Google and Motorola announced the merger between themselves on 15 August, after intense negotiations that saw Google paying a 63% premium over the actual costs of Motorola shares in the market.

Google Seeks Technology Boost

On 1 August, Google announced its intentions to offer $30 for every Motorola Mobility Holdings, Inc share. The internet giant is seeking to expand its market in the mobile handset and hardware areas, and plans to accomplish this goal through Motorola’s extensive patent portfolio.

The Motorola bid came just after Google lost out on a patent bid from a company called Nortel, which were won by a consortium that includes Google’s biggest competitors in the hardware game: Apple and Microsoft.

Two Weeks, $12.5bn

Between the first and the fifteenth of August, one of the largest and most powerful companies in the world paid a whopping one-third more during a merger than originally offered.

The credit for this goes to tough action on the Motorola side, chief among them Frank Quattrone’s Qatalyst Partners, the firm advising Motorola during the two weeks of negotiations.

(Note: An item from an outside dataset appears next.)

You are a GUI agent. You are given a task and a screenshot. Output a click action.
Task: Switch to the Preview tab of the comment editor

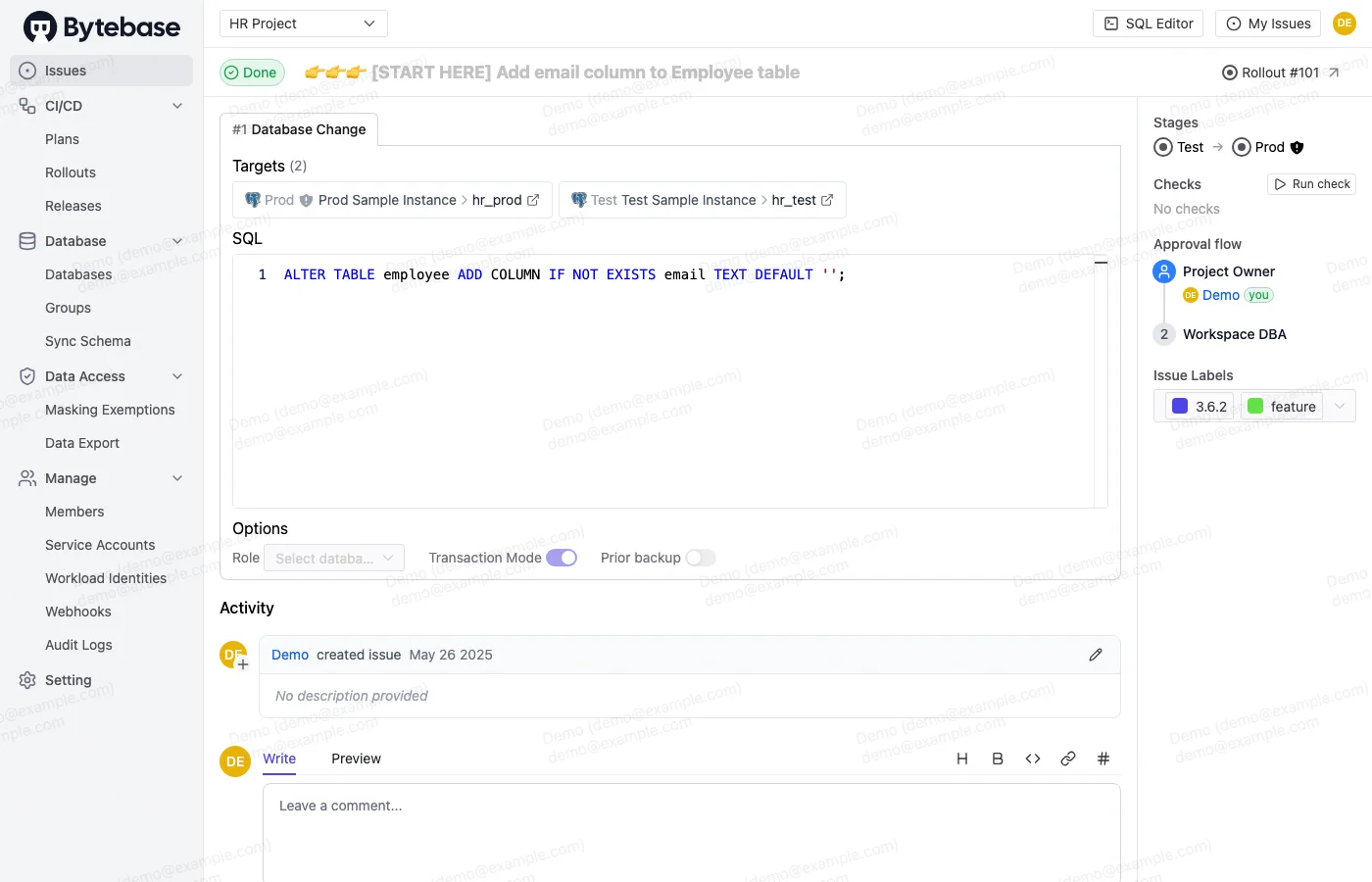pos(356,758)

Quattrone suggested that Motorola reject Google’s $30 per share bid, and instead ask for $43.50. Google answered this with a counter-offer of just $37 per share.

Motorola’s CEO Sanjay Jha rejected this bid as well, saying that he recommended Motorola only take a bid of $40.50 or higher.

In response, google offered $40 dollars that same day, with the stipulation that they are allowed to begin due diligence and announce the merger by 14 August.

As announced on 15 August, the companies eventually agreed on Google’s $40 per share bid, making Google’s offer rise 33% to a total of $12.5 billion to acquire Motorola and their massive patent collection.